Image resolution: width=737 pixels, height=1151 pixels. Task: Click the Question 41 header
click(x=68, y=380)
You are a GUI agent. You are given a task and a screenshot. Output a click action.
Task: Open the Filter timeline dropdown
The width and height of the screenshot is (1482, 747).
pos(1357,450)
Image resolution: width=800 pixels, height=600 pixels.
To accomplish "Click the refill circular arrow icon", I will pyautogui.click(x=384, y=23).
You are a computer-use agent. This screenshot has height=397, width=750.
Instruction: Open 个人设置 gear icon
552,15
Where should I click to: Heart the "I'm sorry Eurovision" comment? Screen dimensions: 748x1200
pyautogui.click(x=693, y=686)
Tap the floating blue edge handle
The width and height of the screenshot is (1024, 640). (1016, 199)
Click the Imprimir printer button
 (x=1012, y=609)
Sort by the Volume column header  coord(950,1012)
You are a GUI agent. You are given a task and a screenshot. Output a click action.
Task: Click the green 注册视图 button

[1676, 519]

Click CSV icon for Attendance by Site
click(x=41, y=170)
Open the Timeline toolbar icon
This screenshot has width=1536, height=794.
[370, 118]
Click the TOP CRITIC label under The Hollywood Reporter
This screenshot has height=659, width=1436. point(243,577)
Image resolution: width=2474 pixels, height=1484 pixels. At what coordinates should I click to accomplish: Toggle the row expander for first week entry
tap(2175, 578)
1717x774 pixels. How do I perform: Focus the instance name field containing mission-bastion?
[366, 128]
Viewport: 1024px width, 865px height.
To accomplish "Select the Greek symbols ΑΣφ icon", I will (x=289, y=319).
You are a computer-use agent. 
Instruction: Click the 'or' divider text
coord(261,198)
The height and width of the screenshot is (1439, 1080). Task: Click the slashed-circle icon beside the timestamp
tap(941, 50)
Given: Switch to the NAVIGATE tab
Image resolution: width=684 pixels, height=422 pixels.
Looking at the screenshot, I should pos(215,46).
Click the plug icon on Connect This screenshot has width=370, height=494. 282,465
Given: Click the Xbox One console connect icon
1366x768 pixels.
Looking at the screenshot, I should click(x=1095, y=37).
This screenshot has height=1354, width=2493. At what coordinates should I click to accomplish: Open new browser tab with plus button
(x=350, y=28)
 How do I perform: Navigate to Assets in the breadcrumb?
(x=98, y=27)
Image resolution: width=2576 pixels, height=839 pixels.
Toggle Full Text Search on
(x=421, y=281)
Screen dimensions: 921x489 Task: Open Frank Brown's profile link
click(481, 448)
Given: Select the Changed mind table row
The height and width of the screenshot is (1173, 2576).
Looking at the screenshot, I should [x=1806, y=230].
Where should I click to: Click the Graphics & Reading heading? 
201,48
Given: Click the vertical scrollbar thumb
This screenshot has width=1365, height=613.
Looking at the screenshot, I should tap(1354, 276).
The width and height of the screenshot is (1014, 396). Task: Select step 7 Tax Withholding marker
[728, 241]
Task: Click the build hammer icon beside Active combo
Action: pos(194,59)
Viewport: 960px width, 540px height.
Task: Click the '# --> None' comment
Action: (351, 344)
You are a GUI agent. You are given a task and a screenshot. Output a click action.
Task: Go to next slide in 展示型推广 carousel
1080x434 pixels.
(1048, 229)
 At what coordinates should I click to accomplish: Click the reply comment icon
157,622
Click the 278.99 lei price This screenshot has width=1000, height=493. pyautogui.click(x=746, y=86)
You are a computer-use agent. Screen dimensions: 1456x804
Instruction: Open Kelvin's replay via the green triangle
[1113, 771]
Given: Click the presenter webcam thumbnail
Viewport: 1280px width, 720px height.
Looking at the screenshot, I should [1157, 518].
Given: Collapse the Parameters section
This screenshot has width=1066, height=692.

AIM OF THE EXERCISE: Format every line of the entries above as a Markdown table, skipping blank lines. Use the columns "Row" for a running number and "Entry line" for the line's text.

THE ANSWER:
| Row | Entry line |
|---|---|
| 1 | Image resolution: width=737 pixels, height=1151 pixels. Task: Click the Question 41 header |
| 2 | click(x=68, y=380) |
| 3 | You are a GUI agent. You are given a task and a screenshot. Output a click action. |
| 4 | Task: Open the Filter timeline dropdown |
| 5 | The width and height of the screenshot is (1482, 747). |
| 6 | pos(1357,450) |
| 7 | Image resolution: width=800 pixels, height=600 pixels. |
| 8 | To accomplish "Click the refill circular arrow icon", I will pyautogui.click(x=384, y=23). |
| 9 | You are a computer-use agent. This screenshot has height=397, width=750. |
| 10 | Instruction: Open 个人设置 gear icon |
| 11 | 552,15 |
| 12 | Where should I click to: Heart the "I'm sorry Eurovision" comment? Screen dimensions: 748x1200 |
| 13 | pyautogui.click(x=693, y=686) |
| 14 | Tap the floating blue edge handle |
| 15 | The width and height of the screenshot is (1024, 640). (1016, 199) |
| 16 | Click the Imprimir printer button |
| 17 |  (x=1012, y=609) |
| 18 | Sort by the Volume column header  coord(950,1012) |
| 19 | You are a GUI agent. You are given a task and a screenshot. Output a click action. |
| 20 | Task: Click the green 注册视图 button |
| 21 | [1676, 519] |
| 22 | Click CSV icon for Attendance by Site |
| 23 | click(x=41, y=170) |
| 24 | Open the Timeline toolbar icon |
| 25 | This screenshot has width=1536, height=794. |
| 26 | [370, 118] |
| 27 | Click the TOP CRITIC label under The Hollywood Reporter |
| 28 | This screenshot has height=659, width=1436. point(243,577) |
| 29 | Image resolution: width=2474 pixels, height=1484 pixels. At what coordinates should I click to accomplish: Toggle the row expander for first week entry |
| 30 | tap(2175, 578) |
| 31 | 1717x774 pixels. How do I perform: Focus the instance name field containing mission-bastion? |
| 32 | [366, 128] |
| 33 | Viewport: 1024px width, 865px height. |
| 34 | To accomplish "Select the Greek symbols ΑΣφ icon", I will (x=289, y=319). |
| 35 | You are a computer-use agent.  |
| 36 | Instruction: Click the 'or' divider text |
| 37 | coord(261,198) |
| 38 | The height and width of the screenshot is (1439, 1080). Task: Click the slashed-circle icon beside the timestamp |
| 39 | tap(941, 50) |
| 40 | Given: Switch to the NAVIGATE tab |
| 41 | Image resolution: width=684 pixels, height=422 pixels. |
| 42 | Looking at the screenshot, I should pos(215,46). |
| 43 | Click the plug icon on Connect This screenshot has width=370, height=494. 282,465 |
| 44 | Given: Click the Xbox One console connect icon |
| 45 | 1366x768 pixels. |
| 46 | Looking at the screenshot, I should click(x=1095, y=37). |
| 47 | This screenshot has height=1354, width=2493. At what coordinates should I click to accomplish: Open new browser tab with plus button |
| 48 | (x=350, y=28) |
| 49 |  How do I perform: Navigate to Assets in the breadcrumb? |
| 50 | (x=98, y=27) |
| 51 | Image resolution: width=2576 pixels, height=839 pixels. |
| 52 | Toggle Full Text Search on |
| 53 | (x=421, y=281) |
| 54 | Screen dimensions: 921x489 Task: Open Frank Brown's profile link |
| 55 | click(481, 448) |
| 56 | Given: Select the Changed mind table row |
| 57 | The height and width of the screenshot is (1173, 2576). |
| 58 | Looking at the screenshot, I should [x=1806, y=230]. |
| 59 | Where should I click to: Click the Graphics & Reading heading?  |
| 60 | 201,48 |
| 61 | Given: Click the vertical scrollbar thumb |
| 62 | This screenshot has width=1365, height=613. |
| 63 | Looking at the screenshot, I should tap(1354, 276). |
| 64 | The width and height of the screenshot is (1014, 396). Task: Select step 7 Tax Withholding marker |
| 65 | [728, 241] |
| 66 | Task: Click the build hammer icon beside Active combo |
| 67 | Action: pos(194,59) |
| 68 | Viewport: 960px width, 540px height. |
| 69 | Task: Click the '# --> None' comment |
| 70 | Action: (351, 344) |
| 71 | You are a GUI agent. You are given a task and a screenshot. Output a click action. |
| 72 | Task: Go to next slide in 展示型推广 carousel |
| 73 | 1080x434 pixels. |
| 74 | (1048, 229) |
| 75 |  At what coordinates should I click to accomplish: Click the reply comment icon |
| 76 | 157,622 |
| 77 | Click the 278.99 lei price This screenshot has width=1000, height=493. pyautogui.click(x=746, y=86) |
| 78 | You are a computer-use agent. Screen dimensions: 1456x804 |
| 79 | Instruction: Open Kelvin's replay via the green triangle |
| 80 | [1113, 771] |
| 81 | Given: Click the presenter webcam thumbnail |
| 82 | Viewport: 1280px width, 720px height. |
| 83 | Looking at the screenshot, I should [1157, 518]. |
| 84 | Given: Collapse the Parameters section |
| 85 | This screenshot has width=1066, height=692. |